Because it might put the mother’s unborn child in danger, therapeutic ultrasonography is not utilized for problems that are located near the uterus of a pregnant woman. As a general rule, it is also not applied over the spine, cornea, implantable cardiac, other implants, or body parts with active infections.
What You Should Anticipate From Your Ultrasound Therapy
Wearing loose, an outfit that you can quickly change out of on the day of your treatment session is highly recommended. The majority of the time, however, the operation professional will evaluate the region without requiring you to take your clothes off or put on a gown.
Before beginning the treatment, the technician will thoroughly examine the patient’s skin to look for any signs of infection, burns, or open wounds. Once the technician examines your skin and determines that it is clear, he or she will apply a hypoallergenic gel or lotion.

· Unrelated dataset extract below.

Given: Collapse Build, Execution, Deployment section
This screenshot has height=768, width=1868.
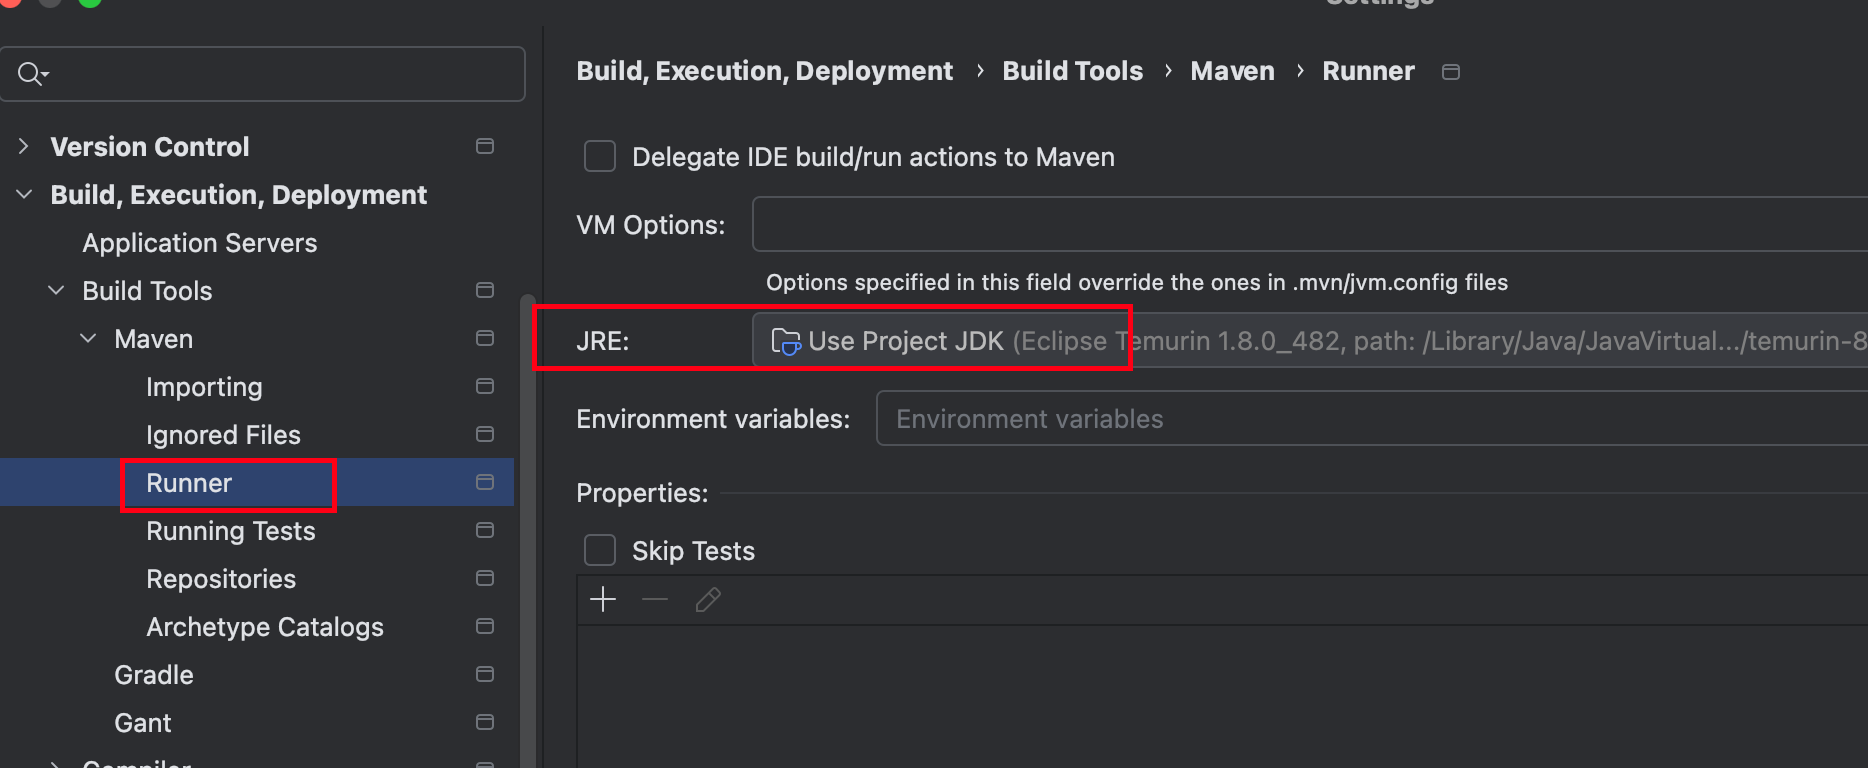Looking at the screenshot, I should tap(24, 194).
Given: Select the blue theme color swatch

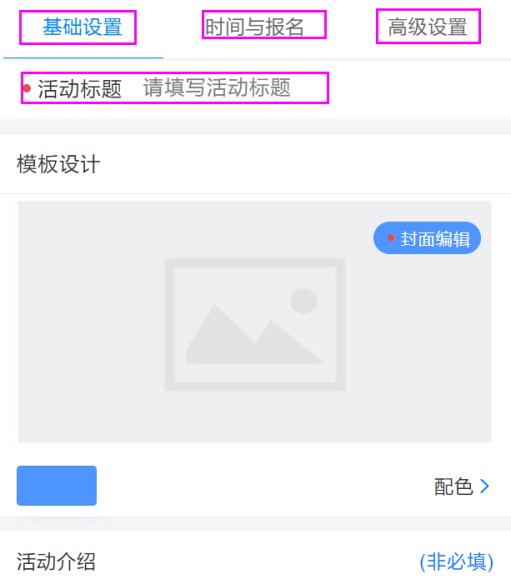Looking at the screenshot, I should [x=57, y=485].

This will help prevent air from entering the space behind your skin and the wand and assist in efficiently transmitting ultrasound waves to the targeted tissue. After that, the ultrasound will be administered to your skin by the technician in a stroking motion for around ten minutes total.
High-intensity focused ultrasound, often known as HIFU, is a relatively new cosmetic therapy for skin tightening that is offered at Synergy Wellness. Some consider this treatment to be a non-invasive and painless alternative to Ultra Therapy Facelifts. It does this by utilizing ultrasonic waves to stimulate the creation of collagen, resulting in the skin being firmer. You may want to book an appointment and try it today!